The 1st Workshop on Automatic Simultaneous Translation

Challenges, Recent Advances, and Future Directions

Workshop at ACL 2020, Seattle, July 10, 2020
Contact: autosimtrans.workshop@gmail.com or twitter.com/autosimtrans

Contents


Registration

Please register your team through this Platform.


Challenge

Our challenge includes 4 tasks on Chinese-to-English translation (Zh->En) and English-to-Spanish translation (En->Es). Participants can choose to join one or more tasks.

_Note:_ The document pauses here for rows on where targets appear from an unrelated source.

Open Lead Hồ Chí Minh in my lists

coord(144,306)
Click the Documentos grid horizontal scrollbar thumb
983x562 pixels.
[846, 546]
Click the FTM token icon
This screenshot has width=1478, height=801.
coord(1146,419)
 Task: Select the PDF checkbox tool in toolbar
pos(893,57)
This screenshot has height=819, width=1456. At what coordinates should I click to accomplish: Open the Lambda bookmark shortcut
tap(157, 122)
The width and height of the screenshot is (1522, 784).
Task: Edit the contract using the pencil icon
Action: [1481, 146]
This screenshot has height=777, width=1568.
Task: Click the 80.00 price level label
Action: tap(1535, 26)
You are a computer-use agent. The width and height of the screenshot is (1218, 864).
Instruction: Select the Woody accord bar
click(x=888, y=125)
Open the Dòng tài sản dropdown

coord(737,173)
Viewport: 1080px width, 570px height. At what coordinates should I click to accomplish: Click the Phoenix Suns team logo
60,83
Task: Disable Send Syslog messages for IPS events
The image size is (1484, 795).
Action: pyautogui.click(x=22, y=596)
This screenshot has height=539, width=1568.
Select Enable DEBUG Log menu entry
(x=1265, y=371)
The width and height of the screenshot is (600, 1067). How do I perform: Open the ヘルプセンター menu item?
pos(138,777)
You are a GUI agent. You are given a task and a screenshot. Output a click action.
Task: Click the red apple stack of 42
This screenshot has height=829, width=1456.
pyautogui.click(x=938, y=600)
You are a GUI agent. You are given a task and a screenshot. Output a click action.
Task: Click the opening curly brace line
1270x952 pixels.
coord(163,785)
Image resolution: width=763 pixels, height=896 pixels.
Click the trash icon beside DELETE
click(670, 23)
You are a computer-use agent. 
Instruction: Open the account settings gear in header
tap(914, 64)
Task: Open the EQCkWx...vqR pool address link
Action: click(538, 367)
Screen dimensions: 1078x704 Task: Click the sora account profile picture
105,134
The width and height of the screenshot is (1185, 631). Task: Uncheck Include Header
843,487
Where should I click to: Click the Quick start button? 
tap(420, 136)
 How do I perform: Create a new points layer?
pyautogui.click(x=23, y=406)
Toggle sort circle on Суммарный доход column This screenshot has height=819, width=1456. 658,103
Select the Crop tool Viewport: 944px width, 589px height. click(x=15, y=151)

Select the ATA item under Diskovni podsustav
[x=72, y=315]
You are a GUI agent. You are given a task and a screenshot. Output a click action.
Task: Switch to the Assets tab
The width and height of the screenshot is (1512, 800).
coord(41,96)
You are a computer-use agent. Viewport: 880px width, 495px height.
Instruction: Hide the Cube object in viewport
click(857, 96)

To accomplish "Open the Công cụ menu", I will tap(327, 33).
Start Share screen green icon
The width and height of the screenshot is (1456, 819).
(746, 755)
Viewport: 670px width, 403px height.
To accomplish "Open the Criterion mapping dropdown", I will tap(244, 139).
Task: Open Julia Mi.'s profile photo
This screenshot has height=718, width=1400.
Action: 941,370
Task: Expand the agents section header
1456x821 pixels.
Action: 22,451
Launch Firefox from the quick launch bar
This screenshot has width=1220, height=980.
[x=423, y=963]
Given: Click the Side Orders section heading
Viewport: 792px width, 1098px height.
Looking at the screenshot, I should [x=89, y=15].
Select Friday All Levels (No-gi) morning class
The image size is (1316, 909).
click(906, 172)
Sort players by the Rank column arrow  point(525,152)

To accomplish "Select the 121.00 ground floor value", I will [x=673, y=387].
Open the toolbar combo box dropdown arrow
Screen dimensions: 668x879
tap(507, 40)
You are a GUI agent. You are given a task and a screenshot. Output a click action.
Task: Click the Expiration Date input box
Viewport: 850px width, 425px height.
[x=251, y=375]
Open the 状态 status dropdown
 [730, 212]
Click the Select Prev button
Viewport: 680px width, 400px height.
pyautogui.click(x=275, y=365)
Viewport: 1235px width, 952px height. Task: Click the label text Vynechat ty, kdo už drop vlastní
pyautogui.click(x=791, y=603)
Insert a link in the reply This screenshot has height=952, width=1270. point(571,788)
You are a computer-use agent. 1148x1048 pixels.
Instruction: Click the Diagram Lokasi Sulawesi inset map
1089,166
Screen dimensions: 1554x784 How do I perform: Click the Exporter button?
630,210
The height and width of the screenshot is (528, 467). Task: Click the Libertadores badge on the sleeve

  1. Zh->En Translation, input: streaming transcription
  2. Zh->En Translation, input: streaming ASR[1]
  3. Zh->En Translation, input: audio file
  4. En->Es Translation, input: streaming transcription

There are three types of inputs involved:

  1. Streaming transcription provides the golden transcripts in streaming format, where each sentence is broken into lines whose length is incremented by one word until the end of the sentence.
  2. Streaming ASR provides the realtime streaming ASR results[1]. During the ASR, errors may occur, and the recognition result of one line may be modified compared with the previous ones. Note that there is no punctuation predicted during ASR.
  3. Audio: You can also choose to use your own ASR system with the audio as input.

An example of the three types of input is illustrated in Table 1. We process input data into streaming format to evaluate the system delay (refer to Evaluation).

Streaming Transcript Streaming ASR Audio
大家
大家 大家好  
大家好 大家好欢迎  
大家好! 大家好欢迎大  
大家好欢迎大家  
欢迎 大家好欢迎大家关注  
欢迎大 大家好欢迎大家关注注  
欢迎大家 大家好欢迎大家关注祝英  
欢迎大家关 大家好欢迎大家关注祝unit  
欢迎大家关注 大家好欢迎大家关注祝unit对话性  
欢迎大家关注UNIT 大家好欢迎大家关注祝unit对话性和  
欢迎大家关注UNIT对 大家好欢迎大家关注祝unit对话性和高级  
欢迎大家关注UNIT对话 大家好欢迎大家关注祝unit对话性的高级可  
欢迎大家关注UNIT对话系 大家好欢迎大家关注祝unit对话性和高级课程  
欢迎大家关注UNIT对话系统    
欢迎大家关注UNIT对话系统的    
欢迎大家关注UNIT对话系统的高    
欢迎大家关注UNIT对话系统的高级    
欢迎大家关注UNIT对话系统的高级课    
欢迎大家关注UNIT对话系统的高级课程    
欢迎大家关注UNIT对话系统的高级课程。    
Table 1. Illustration of three types of input

Dataset

Training set and Development set

Machine Translation Data

You need to train a baseline MT model using the text parallel corpus specified in the table below ( CWMT19 for Zh->En and UN for En->Es, respectively), because the amount of speech translation data we provide is insufficient to support the training of a large translation model.

Lang Training set
Zh->En CWMT19
En->Es UN Parallel Corpus
Speech Translation Data

For Zh->En translation, our training set contains about 70 hours of Chinese speech audio, human transcripts, ASR results[1] and English translations. To evaluate your system, we provide 16 talks with their corresponding streaming ASR and streaming transcripts as the development set.

For En->Es translation, we don’t provide additional speech translation dataset. You are required to use the UN dataset only to train your MT model. To evaluate your system, we will provide the streaming transcripts as the development set.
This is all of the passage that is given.